» Problem to solve
Return the listing below in full, exactly.

» Available data
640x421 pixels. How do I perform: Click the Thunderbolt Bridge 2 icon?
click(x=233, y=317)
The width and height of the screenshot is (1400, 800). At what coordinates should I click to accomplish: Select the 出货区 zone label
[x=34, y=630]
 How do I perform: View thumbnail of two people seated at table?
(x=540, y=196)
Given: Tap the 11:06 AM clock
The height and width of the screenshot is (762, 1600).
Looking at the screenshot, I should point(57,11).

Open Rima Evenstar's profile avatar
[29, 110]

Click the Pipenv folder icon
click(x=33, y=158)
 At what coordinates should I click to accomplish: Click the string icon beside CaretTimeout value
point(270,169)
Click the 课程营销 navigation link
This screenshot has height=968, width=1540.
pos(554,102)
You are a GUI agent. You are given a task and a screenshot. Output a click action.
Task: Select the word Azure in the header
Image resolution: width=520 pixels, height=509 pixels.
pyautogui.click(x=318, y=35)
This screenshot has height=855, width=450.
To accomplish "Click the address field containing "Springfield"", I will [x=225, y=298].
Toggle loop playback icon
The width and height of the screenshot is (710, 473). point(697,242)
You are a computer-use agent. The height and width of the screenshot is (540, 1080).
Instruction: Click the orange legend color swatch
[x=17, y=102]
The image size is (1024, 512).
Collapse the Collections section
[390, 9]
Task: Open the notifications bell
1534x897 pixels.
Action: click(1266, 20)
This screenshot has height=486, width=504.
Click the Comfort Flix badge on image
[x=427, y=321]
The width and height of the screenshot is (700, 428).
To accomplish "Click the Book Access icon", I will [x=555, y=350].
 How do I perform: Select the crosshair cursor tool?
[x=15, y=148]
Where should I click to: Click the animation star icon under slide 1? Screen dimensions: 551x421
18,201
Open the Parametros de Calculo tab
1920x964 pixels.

» The completed task
640x421 pixels. How do I perform: Click the Thunderbolt Bridge 2 icon?
click(x=233, y=317)
The width and height of the screenshot is (1400, 800). At what coordinates should I click to accomplish: Select the 出货区 zone label
[x=34, y=630]
 How do I perform: View thumbnail of two people seated at table?
(x=540, y=196)
Given: Tap the 11:06 AM clock
The height and width of the screenshot is (762, 1600).
Looking at the screenshot, I should point(57,11).

Open Rima Evenstar's profile avatar
[29, 110]

Click the Pipenv folder icon
click(x=33, y=158)
 At what coordinates should I click to accomplish: Click the string icon beside CaretTimeout value
point(270,169)
Click the 课程营销 navigation link
This screenshot has height=968, width=1540.
pos(554,102)
You are a GUI agent. You are given a task and a screenshot. Output a click action.
Task: Select the word Azure in the header
Image resolution: width=520 pixels, height=509 pixels.
pyautogui.click(x=318, y=35)
This screenshot has height=855, width=450.
To accomplish "Click the address field containing "Springfield"", I will [x=225, y=298].
Toggle loop playback icon
The width and height of the screenshot is (710, 473). point(697,242)
You are a computer-use agent. The height and width of the screenshot is (540, 1080).
Instruction: Click the orange legend color swatch
[x=17, y=102]
The image size is (1024, 512).
Collapse the Collections section
[390, 9]
Task: Open the notifications bell
1534x897 pixels.
Action: click(1266, 20)
This screenshot has height=486, width=504.
Click the Comfort Flix badge on image
[x=427, y=321]
The width and height of the screenshot is (700, 428).
To accomplish "Click the Book Access icon", I will [x=555, y=350].
 How do I perform: Select the crosshair cursor tool?
[x=15, y=148]
Where should I click to: Click the animation star icon under slide 1? Screen dimensions: 551x421
18,201
Open the Parametros de Calculo tab
1920x964 pixels.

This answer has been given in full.